ROWS:
________
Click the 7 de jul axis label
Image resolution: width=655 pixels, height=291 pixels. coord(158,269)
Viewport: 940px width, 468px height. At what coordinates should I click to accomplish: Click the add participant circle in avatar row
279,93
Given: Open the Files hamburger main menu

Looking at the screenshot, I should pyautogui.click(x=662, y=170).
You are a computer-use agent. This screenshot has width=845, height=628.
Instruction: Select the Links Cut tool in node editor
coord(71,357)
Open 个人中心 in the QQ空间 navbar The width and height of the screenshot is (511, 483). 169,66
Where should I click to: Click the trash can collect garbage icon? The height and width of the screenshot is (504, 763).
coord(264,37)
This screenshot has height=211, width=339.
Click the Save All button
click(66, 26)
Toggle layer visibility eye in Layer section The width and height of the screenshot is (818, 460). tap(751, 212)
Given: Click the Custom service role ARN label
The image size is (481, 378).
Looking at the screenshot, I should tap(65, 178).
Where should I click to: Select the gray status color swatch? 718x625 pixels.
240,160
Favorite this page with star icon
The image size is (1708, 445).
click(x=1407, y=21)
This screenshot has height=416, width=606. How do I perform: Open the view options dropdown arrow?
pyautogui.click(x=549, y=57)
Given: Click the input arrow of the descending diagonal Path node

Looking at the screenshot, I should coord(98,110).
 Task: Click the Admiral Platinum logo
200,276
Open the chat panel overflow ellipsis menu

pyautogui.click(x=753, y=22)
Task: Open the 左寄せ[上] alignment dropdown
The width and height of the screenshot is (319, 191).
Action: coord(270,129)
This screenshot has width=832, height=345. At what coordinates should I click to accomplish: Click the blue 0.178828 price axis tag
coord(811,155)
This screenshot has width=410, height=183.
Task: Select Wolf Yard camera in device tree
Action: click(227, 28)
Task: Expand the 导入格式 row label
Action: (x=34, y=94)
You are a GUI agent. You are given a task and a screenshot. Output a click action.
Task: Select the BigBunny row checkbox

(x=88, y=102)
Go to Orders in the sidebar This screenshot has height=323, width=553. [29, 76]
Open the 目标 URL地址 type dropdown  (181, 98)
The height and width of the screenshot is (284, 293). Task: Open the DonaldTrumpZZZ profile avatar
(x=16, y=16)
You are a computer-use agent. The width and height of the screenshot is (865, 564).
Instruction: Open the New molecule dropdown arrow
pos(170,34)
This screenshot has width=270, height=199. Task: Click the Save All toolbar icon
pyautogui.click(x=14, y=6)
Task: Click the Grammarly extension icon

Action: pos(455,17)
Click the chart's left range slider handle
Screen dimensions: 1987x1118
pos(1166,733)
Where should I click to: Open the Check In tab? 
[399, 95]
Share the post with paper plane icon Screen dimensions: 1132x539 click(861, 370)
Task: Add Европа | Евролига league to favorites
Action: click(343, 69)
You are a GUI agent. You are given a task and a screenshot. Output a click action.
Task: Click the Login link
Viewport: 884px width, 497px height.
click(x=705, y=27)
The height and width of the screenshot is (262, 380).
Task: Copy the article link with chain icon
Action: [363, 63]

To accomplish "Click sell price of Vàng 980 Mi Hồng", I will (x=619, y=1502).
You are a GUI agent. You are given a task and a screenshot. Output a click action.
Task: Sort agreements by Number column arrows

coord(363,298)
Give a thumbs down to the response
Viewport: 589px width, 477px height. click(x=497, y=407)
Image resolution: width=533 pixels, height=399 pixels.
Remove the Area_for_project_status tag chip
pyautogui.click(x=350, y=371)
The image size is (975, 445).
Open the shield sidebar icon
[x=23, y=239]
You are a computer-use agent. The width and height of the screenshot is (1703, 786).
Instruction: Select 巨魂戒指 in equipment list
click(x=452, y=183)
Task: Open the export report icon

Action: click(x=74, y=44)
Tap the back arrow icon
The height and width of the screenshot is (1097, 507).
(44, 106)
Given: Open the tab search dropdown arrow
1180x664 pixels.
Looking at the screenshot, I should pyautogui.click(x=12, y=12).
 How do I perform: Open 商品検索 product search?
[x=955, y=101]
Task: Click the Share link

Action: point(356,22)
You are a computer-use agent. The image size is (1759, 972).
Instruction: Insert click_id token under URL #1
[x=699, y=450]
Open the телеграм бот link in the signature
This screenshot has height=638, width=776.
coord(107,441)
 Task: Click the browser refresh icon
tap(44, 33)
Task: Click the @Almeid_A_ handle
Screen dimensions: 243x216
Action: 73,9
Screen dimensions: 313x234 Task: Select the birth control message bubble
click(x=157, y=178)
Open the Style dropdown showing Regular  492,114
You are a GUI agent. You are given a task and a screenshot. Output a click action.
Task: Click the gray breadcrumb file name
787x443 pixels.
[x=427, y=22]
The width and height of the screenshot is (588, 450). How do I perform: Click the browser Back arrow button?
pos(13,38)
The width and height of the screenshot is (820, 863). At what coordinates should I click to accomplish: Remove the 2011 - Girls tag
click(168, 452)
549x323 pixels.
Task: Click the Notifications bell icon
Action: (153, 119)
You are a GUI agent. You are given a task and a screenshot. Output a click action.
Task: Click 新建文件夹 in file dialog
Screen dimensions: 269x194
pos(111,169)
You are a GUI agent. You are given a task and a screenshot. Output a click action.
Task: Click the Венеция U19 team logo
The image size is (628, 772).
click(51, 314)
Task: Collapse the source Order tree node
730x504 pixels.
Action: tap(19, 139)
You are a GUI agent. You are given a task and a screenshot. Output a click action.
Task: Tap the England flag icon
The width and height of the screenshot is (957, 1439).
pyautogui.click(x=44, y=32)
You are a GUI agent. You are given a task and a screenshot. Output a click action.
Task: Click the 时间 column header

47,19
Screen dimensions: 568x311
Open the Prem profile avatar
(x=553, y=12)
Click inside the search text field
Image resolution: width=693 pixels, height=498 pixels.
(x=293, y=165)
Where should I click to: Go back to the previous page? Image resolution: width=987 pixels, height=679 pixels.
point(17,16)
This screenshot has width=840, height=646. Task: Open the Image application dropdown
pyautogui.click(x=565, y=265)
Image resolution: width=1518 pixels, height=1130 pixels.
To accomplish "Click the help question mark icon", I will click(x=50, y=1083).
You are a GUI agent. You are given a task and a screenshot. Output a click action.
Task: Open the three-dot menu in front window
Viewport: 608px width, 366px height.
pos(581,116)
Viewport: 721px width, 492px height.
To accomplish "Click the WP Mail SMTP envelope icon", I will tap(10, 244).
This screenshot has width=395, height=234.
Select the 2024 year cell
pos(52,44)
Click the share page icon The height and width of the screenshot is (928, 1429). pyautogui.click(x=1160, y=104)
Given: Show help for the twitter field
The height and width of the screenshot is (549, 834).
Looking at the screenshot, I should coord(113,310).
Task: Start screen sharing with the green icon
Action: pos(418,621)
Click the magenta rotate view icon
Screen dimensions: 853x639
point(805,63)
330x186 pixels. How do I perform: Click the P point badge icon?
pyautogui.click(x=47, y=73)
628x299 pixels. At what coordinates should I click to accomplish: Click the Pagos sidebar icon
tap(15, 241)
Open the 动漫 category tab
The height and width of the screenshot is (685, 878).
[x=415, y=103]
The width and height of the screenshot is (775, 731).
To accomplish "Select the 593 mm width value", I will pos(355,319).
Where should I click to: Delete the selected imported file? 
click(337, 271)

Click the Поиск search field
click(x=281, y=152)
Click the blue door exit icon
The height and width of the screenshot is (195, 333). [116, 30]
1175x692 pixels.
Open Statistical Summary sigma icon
________
EXERCISE OBJECTIVE: Render every line of the listing above as a JSON list of strings, one string per line, omitting blank lines.

SOLUTION:
[
  "Click the 7 de jul axis label",
  "Image resolution: width=655 pixels, height=291 pixels. coord(158,269)",
  "Viewport: 940px width, 468px height. At what coordinates should I click to accomplish: Click the add participant circle in avatar row",
  "279,93",
  "Given: Open the Files hamburger main menu",
  "Looking at the screenshot, I should pyautogui.click(x=662, y=170).",
  "You are a computer-use agent. This screenshot has width=845, height=628.",
  "Instruction: Select the Links Cut tool in node editor",
  "coord(71,357)",
  "Open 个人中心 in the QQ空间 navbar The width and height of the screenshot is (511, 483). 169,66",
  "Where should I click to: Click the trash can collect garbage icon? The height and width of the screenshot is (504, 763).",
  "coord(264,37)",
  "This screenshot has height=211, width=339.",
  "Click the Save All button",
  "click(66, 26)",
  "Toggle layer visibility eye in Layer section The width and height of the screenshot is (818, 460). tap(751, 212)",
  "Given: Click the Custom service role ARN label",
  "The image size is (481, 378).",
  "Looking at the screenshot, I should tap(65, 178).",
  "Where should I click to: Select the gray status color swatch? 718x625 pixels.",
  "240,160",
  "Favorite this page with star icon",
  "The image size is (1708, 445).",
  "click(x=1407, y=21)",
  "This screenshot has height=416, width=606. How do I perform: Open the view options dropdown arrow?",
  "pyautogui.click(x=549, y=57)",
  "Given: Click the input arrow of the descending diagonal Path node",
  "Looking at the screenshot, I should coord(98,110).",
  " Task: Click the Admiral Platinum logo",
  "200,276",
  "Open the chat panel overflow ellipsis menu",
  "pyautogui.click(x=753, y=22)",
  "Task: Open the 左寄せ[上] alignment dropdown",
  "The width and height of the screenshot is (319, 191).",
  "Action: coord(270,129)",
  "This screenshot has width=832, height=345. At what coordinates should I click to accomplish: Click the blue 0.178828 price axis tag",
  "coord(811,155)",
  "This screenshot has width=410, height=183.",
  "Task: Select Wolf Yard camera in device tree",
  "Action: click(227, 28)",
  "Task: Expand the 导入格式 row label",
  "Action: (x=34, y=94)",
  "You are a GUI agent. You are given a task and a screenshot. Output a click action.",
  "Task: Select the BigBunny row checkbox",
  "(x=88, y=102)",
  "Go to Orders in the sidebar This screenshot has height=323, width=553. [29, 76]",
  "Open the 目标 URL地址 type dropdown  (181, 98)",
  "The height and width of the screenshot is (284, 293). Task: Open the DonaldTrumpZZZ profile avatar",
  "(x=16, y=16)",
  "You are a computer-use agent. The width and height of the screenshot is (865, 564).",
  "Instruction: Open the New molecule dropdown arrow",
  "pos(170,34)",
  "This screenshot has width=270, height=199. Task: Click the Save All toolbar icon",
  "pyautogui.click(x=14, y=6)",
  "Task: Click the Grammarly extension icon",
  "Action: pos(455,17)",
  "Click the chart's left range slider handle",
  "Screen dimensions: 1987x1118",
  "pos(1166,733)",
  "Where should I click to: Open the Check In tab? ",
  "[399, 95]",
  "Share the post with paper plane icon Screen dimensions: 1132x539 click(861, 370)",
  "Task: Add Европа | Евролига league to favorites",
  "Action: click(343, 69)",
  "You are a GUI agent. You are given a task and a screenshot. Output a click action.",
  "Task: Click the Login link",
  "Viewport: 884px width, 497px height.",
  "click(x=705, y=27)",
  "The height and width of the screenshot is (262, 380).",
  "Task: Copy the article link with chain icon",
  "Action: [363, 63]",
  "To accomplish \"Click sell price of Vàng 980 Mi Hồng\", I will (x=619, y=1502).",
  "You are a GUI agent. You are given a task and a screenshot. Output a click action.",
  "Task: Sort agreements by Number column arrows",
  "coord(363,298)",
  "Give a thumbs down to the response",
  "Viewport: 589px width, 477px height. click(x=497, y=407)",
  "Image resolution: width=533 pixels, height=399 pixels.",
  "Remove the Area_for_project_status tag chip",
  "pyautogui.click(x=350, y=371)",
  "The image size is (975, 445).",
  "Open the shield sidebar icon",
  "[x=23, y=239]",
  "You are a computer-use agent. The width and height of the screenshot is (1703, 786).",
  "Instruction: Select 巨魂戒指 in equipment list",
  "click(x=452, y=183)",
  "Task: Open the export report icon",
  "Action: click(x=74, y=44)",
  "Tap the back arrow icon",
  "The height and width of the screenshot is (1097, 507).",
  "(44, 106)",
  "Given: Open the tab search dropdown arrow",
  "1180x664 pixels.",
  "Looking at the screenshot, I should pyautogui.click(x=12, y=12).",
  " How do I perform: Open 商品検索 product search?",
  "[x=955, y=101]",
  "Task: Click the Share link",
  "Action: point(356,22)",
  "You are a computer-use agent. The image size is (1759, 972).",
  "Instruction: Insert click_id token under URL #1",
  "[x=699, y=450]",
  "Open the телеграм бот link in the signature",
  "This screenshot has height=638, width=776.",
  "coord(107,441)",
  " Task: Click the browser refresh icon",
  "tap(44, 33)",
  "Task: Click the @Almeid_A_ handle",
  "Screen dimensions: 243x216",
  "Action: 73,9",
  "Screen dimensions: 313x234 Task: Select the birth control message bubble",
  "click(x=157, y=178)",
  "Open the Style dropdown showing Regular  492,114",
  "You are a GUI agent. You are given a task and a screenshot. Output a click action.",
  "Task: Click the gray breadcrumb file name",
  "787x443 pixels.",
  "[x=427, y=22]",
  "The width and height of the screenshot is (588, 450). How do I perform: Click the browser Back arrow button?",
  "pos(13,38)",
  "The width and height of the screenshot is (820, 863). At what coordinates should I click to accomplish: Remove the 2011 - Girls tag",
  "click(168, 452)",
  "549x323 pixels.",
  "Task: Click the Notifications bell icon",
  "Action: (153, 119)",
  "You are a GUI agent. You are given a task and a screenshot. Output a click action.",
  "Task: Click 新建文件夹 in file dialog",
  "Screen dimensions: 269x194",
  "pos(111,169)",
  "You are a GUI agent. You are given a task and a screenshot. Output a click action.",
  "Task: Click the Венеция U19 team logo",
  "The image size is (628, 772).",
  "click(51, 314)",
  "Task: Collapse the source Order tree node",
  "730x504 pixels.",
  "Action: tap(19, 139)",
  "You are a GUI agent. You are given a task and a screenshot. Output a click action.",
  "Task: Tap the England flag icon",
  "The width and height of the screenshot is (957, 1439).",
  "pyautogui.click(x=44, y=32)",
  "You are a GUI agent. You are given a task and a screenshot. Output a click action.",
  "Task: Click the 时间 column header",
  "47,19",
  "Screen dimensions: 568x311",
  "Open the Prem profile avatar",
  "(x=553, y=12)",
  "Click inside the search text field",
  "Image resolution: width=693 pixels, height=498 pixels.",
  "(x=293, y=165)",
  "Where should I click to: Go back to the previous page? Image resolution: width=987 pixels, height=679 pixels.",
  "point(17,16)",
  "This screenshot has width=840, height=646. Task: Open the Image application dropdown",
  "pyautogui.click(x=565, y=265)",
  "Image resolution: width=1518 pixels, height=1130 pixels.",
  "To accomplish \"Click the help question mark icon\", I will click(x=50, y=1083).",
  "You are a GUI agent. You are given a task and a screenshot. Output a click action.",
  "Task: Open the three-dot menu in front window",
  "Viewport: 608px width, 366px height.",
  "pos(581,116)",
  "Viewport: 721px width, 492px height.",
  "To accomplish \"Click the WP Mail SMTP envelope icon\", I will tap(10, 244).",
  "This screenshot has width=395, height=234.",
  "Select the 2024 year cell",
  "pos(52,44)",
  "Click the share page icon The height and width of the screenshot is (928, 1429). pyautogui.click(x=1160, y=104)",
  "Given: Show help for the twitter field",
  "The height and width of the screenshot is (549, 834).",
  "Looking at the screenshot, I should coord(113,310).",
  "Task: Start screen sharing with the green icon",
  "Action: pos(418,621)",
  "Click the magenta rotate view icon",
  "Screen dimensions: 853x639",
  "point(805,63)",
  "330x186 pixels. How do I perform: Click the P point badge icon?",
  "pyautogui.click(x=47, y=73)",
  "628x299 pixels. At what coordinates should I click to accomplish: Click the Pagos sidebar icon",
  "tap(15, 241)",
  "Open the 动漫 category tab",
  "The height and width of the screenshot is (685, 878).",
  "[x=415, y=103]",
  "The width and height of the screenshot is (775, 731).",
  "To accomplish \"Select the 593 mm width value\", I will pos(355,319).",
  "Where should I click to: Delete the selected imported file? ",
  "click(337, 271)",
  "Click the Поиск search field",
  "click(x=281, y=152)",
  "Click the blue door exit icon",
  "The height and width of the screenshot is (195, 333). [116, 30]",
  "1175x692 pixels.",
  "Open Statistical Summary sigma icon"
]